* EXTRACTED ENTRIES
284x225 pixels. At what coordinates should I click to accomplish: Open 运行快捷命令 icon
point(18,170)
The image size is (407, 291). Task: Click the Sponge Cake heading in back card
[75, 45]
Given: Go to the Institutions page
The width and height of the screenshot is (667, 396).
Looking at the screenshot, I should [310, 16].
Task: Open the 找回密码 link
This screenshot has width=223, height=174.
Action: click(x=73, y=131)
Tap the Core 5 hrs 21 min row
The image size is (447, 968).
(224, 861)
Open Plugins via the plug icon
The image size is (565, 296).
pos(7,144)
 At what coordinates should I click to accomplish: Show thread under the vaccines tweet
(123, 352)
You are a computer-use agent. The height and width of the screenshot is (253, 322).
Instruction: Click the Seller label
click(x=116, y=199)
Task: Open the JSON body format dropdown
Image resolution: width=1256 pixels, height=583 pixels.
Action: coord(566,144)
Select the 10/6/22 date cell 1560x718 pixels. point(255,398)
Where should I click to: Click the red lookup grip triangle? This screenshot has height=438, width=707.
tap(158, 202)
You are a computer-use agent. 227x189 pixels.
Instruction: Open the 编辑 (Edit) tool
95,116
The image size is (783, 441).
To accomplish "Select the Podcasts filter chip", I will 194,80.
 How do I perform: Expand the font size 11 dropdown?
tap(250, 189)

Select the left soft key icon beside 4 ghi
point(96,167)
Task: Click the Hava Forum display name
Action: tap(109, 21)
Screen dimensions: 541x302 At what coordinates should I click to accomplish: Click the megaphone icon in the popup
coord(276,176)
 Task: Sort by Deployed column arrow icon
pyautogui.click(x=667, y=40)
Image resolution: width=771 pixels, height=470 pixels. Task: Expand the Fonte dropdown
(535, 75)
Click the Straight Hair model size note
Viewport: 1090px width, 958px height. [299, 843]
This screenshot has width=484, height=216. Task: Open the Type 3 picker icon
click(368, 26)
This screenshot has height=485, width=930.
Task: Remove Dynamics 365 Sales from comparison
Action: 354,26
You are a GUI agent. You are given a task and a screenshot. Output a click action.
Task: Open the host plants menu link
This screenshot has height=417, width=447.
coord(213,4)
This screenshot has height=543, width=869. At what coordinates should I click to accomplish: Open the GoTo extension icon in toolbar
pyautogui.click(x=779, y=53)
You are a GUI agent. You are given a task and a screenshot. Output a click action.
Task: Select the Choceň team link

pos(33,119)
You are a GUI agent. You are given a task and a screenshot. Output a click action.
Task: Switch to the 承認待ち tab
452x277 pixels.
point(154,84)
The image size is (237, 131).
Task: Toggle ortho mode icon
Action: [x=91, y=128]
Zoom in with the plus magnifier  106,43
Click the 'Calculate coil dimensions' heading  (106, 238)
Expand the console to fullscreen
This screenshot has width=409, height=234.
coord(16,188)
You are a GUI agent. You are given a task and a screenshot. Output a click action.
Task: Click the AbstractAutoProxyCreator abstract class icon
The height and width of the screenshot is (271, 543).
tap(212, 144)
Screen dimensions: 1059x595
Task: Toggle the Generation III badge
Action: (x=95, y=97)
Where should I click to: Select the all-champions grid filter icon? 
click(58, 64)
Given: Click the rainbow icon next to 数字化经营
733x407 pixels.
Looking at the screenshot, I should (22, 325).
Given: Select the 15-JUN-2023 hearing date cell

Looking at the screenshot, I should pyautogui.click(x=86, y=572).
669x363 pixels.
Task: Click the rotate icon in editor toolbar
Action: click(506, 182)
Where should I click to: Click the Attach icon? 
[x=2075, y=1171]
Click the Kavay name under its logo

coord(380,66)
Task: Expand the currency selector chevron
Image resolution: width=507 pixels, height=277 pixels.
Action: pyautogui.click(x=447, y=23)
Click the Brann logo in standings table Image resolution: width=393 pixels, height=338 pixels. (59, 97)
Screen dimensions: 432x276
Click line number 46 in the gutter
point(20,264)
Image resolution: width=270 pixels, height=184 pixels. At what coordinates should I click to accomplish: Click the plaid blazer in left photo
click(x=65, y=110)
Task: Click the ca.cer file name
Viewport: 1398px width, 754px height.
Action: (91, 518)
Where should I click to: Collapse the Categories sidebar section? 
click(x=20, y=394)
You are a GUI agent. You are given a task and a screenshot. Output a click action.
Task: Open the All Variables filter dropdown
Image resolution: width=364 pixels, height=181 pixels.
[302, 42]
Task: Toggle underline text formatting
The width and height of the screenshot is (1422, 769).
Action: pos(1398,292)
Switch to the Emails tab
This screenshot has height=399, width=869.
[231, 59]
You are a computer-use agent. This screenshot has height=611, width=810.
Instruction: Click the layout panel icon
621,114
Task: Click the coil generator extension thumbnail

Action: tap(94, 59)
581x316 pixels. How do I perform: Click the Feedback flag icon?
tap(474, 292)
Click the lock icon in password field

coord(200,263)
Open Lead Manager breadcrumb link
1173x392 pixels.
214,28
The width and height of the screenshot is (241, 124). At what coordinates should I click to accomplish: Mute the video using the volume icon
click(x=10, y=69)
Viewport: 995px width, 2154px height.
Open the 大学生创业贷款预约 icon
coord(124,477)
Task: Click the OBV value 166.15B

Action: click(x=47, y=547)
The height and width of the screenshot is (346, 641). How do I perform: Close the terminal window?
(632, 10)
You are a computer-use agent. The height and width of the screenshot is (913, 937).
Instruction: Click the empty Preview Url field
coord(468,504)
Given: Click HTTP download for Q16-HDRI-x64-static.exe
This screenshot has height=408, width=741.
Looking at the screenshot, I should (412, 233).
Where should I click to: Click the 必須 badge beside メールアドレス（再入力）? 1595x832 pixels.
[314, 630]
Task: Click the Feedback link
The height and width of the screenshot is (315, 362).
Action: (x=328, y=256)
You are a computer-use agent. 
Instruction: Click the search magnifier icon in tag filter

* DIRECTION
Copy out all of the material above, word for word and line for line, with nothing added or left out.

* WRITTEN ANSWER
284x225 pixels. At what coordinates should I click to accomplish: Open 运行快捷命令 icon
point(18,170)
The image size is (407, 291). Task: Click the Sponge Cake heading in back card
[75, 45]
Given: Go to the Institutions page
The width and height of the screenshot is (667, 396).
Looking at the screenshot, I should [310, 16].
Task: Open the 找回密码 link
This screenshot has width=223, height=174.
Action: click(x=73, y=131)
Tap the Core 5 hrs 21 min row
The image size is (447, 968).
(224, 861)
Open Plugins via the plug icon
The image size is (565, 296).
pos(7,144)
 At what coordinates should I click to accomplish: Show thread under the vaccines tweet
(123, 352)
You are a computer-use agent. The height and width of the screenshot is (253, 322).
Instruction: Click the Seller label
click(x=116, y=199)
Task: Open the JSON body format dropdown
Image resolution: width=1256 pixels, height=583 pixels.
Action: coord(566,144)
Select the 10/6/22 date cell 1560x718 pixels. point(255,398)
Where should I click to: Click the red lookup grip triangle? This screenshot has height=438, width=707.
tap(158, 202)
You are a computer-use agent. 227x189 pixels.
Instruction: Open the 编辑 (Edit) tool
95,116
The image size is (783, 441).
To accomplish "Select the Podcasts filter chip", I will 194,80.
 How do I perform: Expand the font size 11 dropdown?
tap(250, 189)

Select the left soft key icon beside 4 ghi
point(96,167)
Task: Click the Hava Forum display name
Action: tap(109, 21)
Screen dimensions: 541x302 At what coordinates should I click to accomplish: Click the megaphone icon in the popup
coord(276,176)
 Task: Sort by Deployed column arrow icon
pyautogui.click(x=667, y=40)
Image resolution: width=771 pixels, height=470 pixels. Task: Expand the Fonte dropdown
(535, 75)
Click the Straight Hair model size note
Viewport: 1090px width, 958px height. [299, 843]
This screenshot has width=484, height=216. Task: Open the Type 3 picker icon
click(368, 26)
This screenshot has height=485, width=930.
Task: Remove Dynamics 365 Sales from comparison
Action: 354,26
You are a GUI agent. You are given a task and a screenshot. Output a click action.
Task: Open the host plants menu link
This screenshot has height=417, width=447.
coord(213,4)
This screenshot has height=543, width=869. At what coordinates should I click to accomplish: Open the GoTo extension icon in toolbar
pyautogui.click(x=779, y=53)
You are a GUI agent. You are given a task and a screenshot. Output a click action.
Task: Select the Choceň team link

pos(33,119)
You are a GUI agent. You are given a task and a screenshot. Output a click action.
Task: Switch to the 承認待ち tab
452x277 pixels.
point(154,84)
The image size is (237, 131).
Task: Toggle ortho mode icon
Action: [x=91, y=128]
Zoom in with the plus magnifier  106,43
Click the 'Calculate coil dimensions' heading  (106, 238)
Expand the console to fullscreen
This screenshot has width=409, height=234.
coord(16,188)
You are a GUI agent. You are given a task and a screenshot. Output a click action.
Task: Click the AbstractAutoProxyCreator abstract class icon
The height and width of the screenshot is (271, 543).
tap(212, 144)
Screen dimensions: 1059x595
Task: Toggle the Generation III badge
Action: (x=95, y=97)
Where should I click to: Select the all-champions grid filter icon? 
click(58, 64)
Given: Click the rainbow icon next to 数字化经营
733x407 pixels.
Looking at the screenshot, I should (22, 325).
Given: Select the 15-JUN-2023 hearing date cell

Looking at the screenshot, I should pyautogui.click(x=86, y=572).
669x363 pixels.
Task: Click the rotate icon in editor toolbar
Action: click(506, 182)
Where should I click to: Click the Attach icon? 
[x=2075, y=1171]
Click the Kavay name under its logo

coord(380,66)
Task: Expand the currency selector chevron
Image resolution: width=507 pixels, height=277 pixels.
Action: pyautogui.click(x=447, y=23)
Click the Brann logo in standings table Image resolution: width=393 pixels, height=338 pixels. (59, 97)
Screen dimensions: 432x276
Click line number 46 in the gutter
point(20,264)
Image resolution: width=270 pixels, height=184 pixels. At what coordinates should I click to accomplish: Click the plaid blazer in left photo
click(x=65, y=110)
Task: Click the ca.cer file name
Viewport: 1398px width, 754px height.
Action: (91, 518)
Where should I click to: Collapse the Categories sidebar section? 
click(x=20, y=394)
You are a GUI agent. You are given a task and a screenshot. Output a click action.
Task: Open the All Variables filter dropdown
Image resolution: width=364 pixels, height=181 pixels.
[302, 42]
Task: Toggle underline text formatting
The width and height of the screenshot is (1422, 769).
Action: pos(1398,292)
Switch to the Emails tab
This screenshot has height=399, width=869.
[231, 59]
You are a computer-use agent. This screenshot has height=611, width=810.
Instruction: Click the layout panel icon
621,114
Task: Click the coil generator extension thumbnail

Action: tap(94, 59)
581x316 pixels. How do I perform: Click the Feedback flag icon?
tap(474, 292)
Click the lock icon in password field

coord(200,263)
Open Lead Manager breadcrumb link
1173x392 pixels.
214,28
The width and height of the screenshot is (241, 124). At what coordinates should I click to accomplish: Mute the video using the volume icon
click(x=10, y=69)
Viewport: 995px width, 2154px height.
Open the 大学生创业贷款预约 icon
coord(124,477)
Task: Click the OBV value 166.15B

Action: click(x=47, y=547)
The height and width of the screenshot is (346, 641). How do I perform: Close the terminal window?
(632, 10)
You are a computer-use agent. The height and width of the screenshot is (913, 937).
Instruction: Click the empty Preview Url field
coord(468,504)
Given: Click HTTP download for Q16-HDRI-x64-static.exe
This screenshot has height=408, width=741.
Looking at the screenshot, I should (412, 233).
Where should I click to: Click the 必須 badge beside メールアドレス（再入力）? 1595x832 pixels.
[314, 630]
Task: Click the Feedback link
The height and width of the screenshot is (315, 362).
Action: (x=328, y=256)
You are a computer-use agent. 
Instruction: Click the search magnifier icon in tag filter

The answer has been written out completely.